Start of Input
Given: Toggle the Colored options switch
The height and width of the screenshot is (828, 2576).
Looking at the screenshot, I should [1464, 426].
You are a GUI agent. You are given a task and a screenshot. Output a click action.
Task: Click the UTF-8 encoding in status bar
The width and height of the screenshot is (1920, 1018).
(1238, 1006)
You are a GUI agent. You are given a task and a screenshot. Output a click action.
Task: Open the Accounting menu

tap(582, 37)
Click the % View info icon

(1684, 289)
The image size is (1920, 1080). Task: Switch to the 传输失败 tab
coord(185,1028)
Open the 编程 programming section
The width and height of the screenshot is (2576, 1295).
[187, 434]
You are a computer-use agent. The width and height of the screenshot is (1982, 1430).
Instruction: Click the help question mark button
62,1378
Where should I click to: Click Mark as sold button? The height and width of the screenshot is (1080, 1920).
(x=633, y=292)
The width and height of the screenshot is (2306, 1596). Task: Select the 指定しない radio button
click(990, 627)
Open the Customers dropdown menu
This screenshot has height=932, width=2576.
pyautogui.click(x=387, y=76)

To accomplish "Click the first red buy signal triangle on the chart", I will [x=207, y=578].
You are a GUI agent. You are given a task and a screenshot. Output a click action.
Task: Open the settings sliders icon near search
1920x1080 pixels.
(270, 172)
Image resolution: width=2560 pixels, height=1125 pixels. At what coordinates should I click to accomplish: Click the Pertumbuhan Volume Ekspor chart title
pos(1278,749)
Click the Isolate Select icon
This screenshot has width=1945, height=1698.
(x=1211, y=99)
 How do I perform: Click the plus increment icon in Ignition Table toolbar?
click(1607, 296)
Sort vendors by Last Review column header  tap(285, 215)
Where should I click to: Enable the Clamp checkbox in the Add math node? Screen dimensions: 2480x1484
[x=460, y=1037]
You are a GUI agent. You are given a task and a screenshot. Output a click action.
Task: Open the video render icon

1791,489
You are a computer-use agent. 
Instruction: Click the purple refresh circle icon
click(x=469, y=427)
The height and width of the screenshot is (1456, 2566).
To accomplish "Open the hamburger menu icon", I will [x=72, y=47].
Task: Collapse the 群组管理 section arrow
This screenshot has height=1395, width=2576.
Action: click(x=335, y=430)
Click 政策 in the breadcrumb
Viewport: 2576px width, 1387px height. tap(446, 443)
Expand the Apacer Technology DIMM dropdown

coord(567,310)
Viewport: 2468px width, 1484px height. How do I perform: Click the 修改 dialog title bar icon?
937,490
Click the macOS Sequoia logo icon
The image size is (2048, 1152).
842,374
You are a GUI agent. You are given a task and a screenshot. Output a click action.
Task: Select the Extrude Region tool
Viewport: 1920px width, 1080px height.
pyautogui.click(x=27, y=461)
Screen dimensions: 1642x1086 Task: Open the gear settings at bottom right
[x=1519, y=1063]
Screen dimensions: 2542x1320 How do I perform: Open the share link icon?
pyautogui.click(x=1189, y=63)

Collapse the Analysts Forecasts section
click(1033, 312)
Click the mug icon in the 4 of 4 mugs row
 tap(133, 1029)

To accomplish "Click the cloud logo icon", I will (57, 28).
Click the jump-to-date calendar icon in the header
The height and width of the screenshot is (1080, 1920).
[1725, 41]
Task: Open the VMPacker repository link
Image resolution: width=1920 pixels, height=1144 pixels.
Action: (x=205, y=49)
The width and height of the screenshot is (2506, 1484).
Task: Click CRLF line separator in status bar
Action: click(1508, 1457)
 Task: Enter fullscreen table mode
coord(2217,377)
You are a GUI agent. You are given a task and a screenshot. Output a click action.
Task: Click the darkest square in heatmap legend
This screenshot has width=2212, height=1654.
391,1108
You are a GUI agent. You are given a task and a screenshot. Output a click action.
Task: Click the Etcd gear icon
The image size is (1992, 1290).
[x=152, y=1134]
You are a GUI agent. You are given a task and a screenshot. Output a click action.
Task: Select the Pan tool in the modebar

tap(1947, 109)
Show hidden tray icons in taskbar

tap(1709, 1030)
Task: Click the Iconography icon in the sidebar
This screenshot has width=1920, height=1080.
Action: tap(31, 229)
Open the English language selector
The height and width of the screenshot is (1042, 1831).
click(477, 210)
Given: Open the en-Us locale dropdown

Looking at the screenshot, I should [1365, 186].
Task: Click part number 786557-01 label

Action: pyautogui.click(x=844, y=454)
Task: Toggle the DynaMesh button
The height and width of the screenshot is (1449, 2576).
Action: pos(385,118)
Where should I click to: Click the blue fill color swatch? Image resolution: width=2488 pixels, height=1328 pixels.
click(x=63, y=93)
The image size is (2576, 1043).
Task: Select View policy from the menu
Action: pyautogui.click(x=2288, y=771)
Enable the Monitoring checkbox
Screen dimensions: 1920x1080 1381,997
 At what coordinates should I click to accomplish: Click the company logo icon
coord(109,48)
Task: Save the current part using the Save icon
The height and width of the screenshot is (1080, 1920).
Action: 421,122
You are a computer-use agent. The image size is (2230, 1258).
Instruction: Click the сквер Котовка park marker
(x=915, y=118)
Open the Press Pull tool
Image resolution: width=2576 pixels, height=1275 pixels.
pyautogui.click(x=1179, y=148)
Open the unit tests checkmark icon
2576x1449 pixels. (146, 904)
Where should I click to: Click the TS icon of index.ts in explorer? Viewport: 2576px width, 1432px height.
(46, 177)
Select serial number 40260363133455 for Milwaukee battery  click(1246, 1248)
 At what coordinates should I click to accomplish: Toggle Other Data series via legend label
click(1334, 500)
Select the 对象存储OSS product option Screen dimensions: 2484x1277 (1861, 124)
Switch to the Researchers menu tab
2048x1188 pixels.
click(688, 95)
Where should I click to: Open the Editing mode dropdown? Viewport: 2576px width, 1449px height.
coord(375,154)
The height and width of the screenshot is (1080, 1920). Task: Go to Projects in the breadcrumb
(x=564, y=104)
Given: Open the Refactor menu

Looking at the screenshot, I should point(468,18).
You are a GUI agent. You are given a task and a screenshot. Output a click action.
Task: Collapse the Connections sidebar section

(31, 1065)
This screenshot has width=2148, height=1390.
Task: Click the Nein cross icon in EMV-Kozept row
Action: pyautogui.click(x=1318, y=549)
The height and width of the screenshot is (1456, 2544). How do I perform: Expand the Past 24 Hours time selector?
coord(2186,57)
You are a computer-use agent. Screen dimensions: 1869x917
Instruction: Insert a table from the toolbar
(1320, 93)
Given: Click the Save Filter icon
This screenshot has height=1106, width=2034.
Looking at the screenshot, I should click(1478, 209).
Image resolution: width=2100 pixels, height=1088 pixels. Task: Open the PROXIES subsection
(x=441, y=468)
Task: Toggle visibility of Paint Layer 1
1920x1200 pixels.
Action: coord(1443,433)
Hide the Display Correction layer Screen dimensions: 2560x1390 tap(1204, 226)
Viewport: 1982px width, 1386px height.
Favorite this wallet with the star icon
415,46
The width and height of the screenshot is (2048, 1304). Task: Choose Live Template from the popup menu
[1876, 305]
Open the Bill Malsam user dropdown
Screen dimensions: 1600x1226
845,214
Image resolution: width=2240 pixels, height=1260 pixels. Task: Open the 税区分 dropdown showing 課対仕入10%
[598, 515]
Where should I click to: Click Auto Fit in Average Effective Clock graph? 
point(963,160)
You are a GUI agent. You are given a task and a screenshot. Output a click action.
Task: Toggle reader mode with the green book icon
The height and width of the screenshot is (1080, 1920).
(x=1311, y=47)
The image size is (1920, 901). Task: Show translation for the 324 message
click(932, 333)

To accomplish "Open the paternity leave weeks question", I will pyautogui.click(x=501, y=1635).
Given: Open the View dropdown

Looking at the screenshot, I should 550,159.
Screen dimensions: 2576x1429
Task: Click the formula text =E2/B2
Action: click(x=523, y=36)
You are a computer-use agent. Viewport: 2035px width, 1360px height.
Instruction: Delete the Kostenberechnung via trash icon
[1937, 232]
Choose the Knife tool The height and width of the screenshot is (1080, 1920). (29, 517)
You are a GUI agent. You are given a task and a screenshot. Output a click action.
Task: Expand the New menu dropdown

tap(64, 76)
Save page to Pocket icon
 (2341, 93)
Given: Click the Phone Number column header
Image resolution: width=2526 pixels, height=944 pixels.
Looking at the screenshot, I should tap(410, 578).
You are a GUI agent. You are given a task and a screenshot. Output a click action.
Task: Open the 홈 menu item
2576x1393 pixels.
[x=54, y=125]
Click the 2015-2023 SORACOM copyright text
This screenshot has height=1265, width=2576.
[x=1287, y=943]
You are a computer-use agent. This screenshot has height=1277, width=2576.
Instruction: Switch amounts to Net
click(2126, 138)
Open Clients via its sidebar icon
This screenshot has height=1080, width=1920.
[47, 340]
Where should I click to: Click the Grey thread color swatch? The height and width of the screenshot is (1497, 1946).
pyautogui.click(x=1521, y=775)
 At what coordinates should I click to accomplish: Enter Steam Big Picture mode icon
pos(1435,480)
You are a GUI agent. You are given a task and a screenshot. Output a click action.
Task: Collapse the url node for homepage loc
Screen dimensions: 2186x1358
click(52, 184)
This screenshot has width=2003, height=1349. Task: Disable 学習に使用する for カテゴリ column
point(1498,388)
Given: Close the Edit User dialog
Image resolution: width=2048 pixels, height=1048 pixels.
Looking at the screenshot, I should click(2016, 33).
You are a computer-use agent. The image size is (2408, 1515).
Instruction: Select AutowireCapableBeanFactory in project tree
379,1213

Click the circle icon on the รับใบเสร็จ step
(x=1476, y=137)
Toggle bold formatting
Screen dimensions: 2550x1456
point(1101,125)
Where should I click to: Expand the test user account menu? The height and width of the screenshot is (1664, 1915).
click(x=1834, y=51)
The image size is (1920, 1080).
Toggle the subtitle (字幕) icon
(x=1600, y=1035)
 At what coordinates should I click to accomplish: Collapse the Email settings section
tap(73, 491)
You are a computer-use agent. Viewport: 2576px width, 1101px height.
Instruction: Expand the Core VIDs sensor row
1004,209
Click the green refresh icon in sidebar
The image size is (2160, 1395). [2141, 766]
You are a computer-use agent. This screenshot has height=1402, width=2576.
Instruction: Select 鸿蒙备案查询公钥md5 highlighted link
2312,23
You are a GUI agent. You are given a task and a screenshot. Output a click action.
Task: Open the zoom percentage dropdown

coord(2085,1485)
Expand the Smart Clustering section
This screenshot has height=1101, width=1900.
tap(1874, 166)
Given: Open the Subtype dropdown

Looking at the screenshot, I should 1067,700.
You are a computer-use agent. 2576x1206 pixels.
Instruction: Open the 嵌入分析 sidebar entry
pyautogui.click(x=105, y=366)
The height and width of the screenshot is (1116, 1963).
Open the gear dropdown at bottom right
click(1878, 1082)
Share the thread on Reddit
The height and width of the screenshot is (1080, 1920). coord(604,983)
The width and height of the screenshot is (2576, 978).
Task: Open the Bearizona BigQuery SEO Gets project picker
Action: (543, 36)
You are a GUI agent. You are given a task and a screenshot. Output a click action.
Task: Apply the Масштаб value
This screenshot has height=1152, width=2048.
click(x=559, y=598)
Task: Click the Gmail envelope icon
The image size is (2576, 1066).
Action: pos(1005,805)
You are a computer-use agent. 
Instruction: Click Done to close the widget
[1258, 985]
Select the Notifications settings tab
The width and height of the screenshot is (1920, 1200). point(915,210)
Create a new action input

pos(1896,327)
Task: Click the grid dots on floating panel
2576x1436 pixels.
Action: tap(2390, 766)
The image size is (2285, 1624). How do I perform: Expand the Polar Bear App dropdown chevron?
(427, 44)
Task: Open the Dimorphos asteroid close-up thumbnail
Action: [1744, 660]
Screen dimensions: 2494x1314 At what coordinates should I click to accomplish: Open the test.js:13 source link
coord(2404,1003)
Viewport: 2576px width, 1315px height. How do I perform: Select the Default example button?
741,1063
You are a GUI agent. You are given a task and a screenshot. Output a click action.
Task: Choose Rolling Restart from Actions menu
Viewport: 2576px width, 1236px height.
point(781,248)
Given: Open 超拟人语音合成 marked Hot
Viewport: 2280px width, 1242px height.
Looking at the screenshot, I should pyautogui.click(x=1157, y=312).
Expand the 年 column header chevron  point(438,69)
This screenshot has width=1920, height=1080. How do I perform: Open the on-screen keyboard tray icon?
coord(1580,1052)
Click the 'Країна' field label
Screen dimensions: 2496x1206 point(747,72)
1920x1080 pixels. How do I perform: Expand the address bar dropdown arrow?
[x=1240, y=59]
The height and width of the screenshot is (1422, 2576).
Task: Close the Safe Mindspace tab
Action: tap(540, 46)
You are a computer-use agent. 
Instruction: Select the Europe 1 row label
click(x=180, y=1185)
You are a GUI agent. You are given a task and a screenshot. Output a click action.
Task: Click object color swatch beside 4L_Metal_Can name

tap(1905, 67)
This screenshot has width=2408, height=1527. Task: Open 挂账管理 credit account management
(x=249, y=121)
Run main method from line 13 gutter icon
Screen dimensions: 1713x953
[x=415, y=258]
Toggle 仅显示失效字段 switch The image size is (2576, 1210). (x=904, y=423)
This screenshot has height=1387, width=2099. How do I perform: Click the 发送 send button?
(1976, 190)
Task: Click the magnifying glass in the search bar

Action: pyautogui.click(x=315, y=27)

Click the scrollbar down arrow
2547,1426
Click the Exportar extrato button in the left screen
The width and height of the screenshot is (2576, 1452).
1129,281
End of Input
■ **Problem**: Scan the material for lines with the word "header", and copy each line you find.

■ **Your response**:
Sort vendors by Last Review column header  tap(285, 215)
Click the jump-to-date calendar icon in the header
Given: Click the Phone Number column header
Expand the 年 column header chevron  point(438,69)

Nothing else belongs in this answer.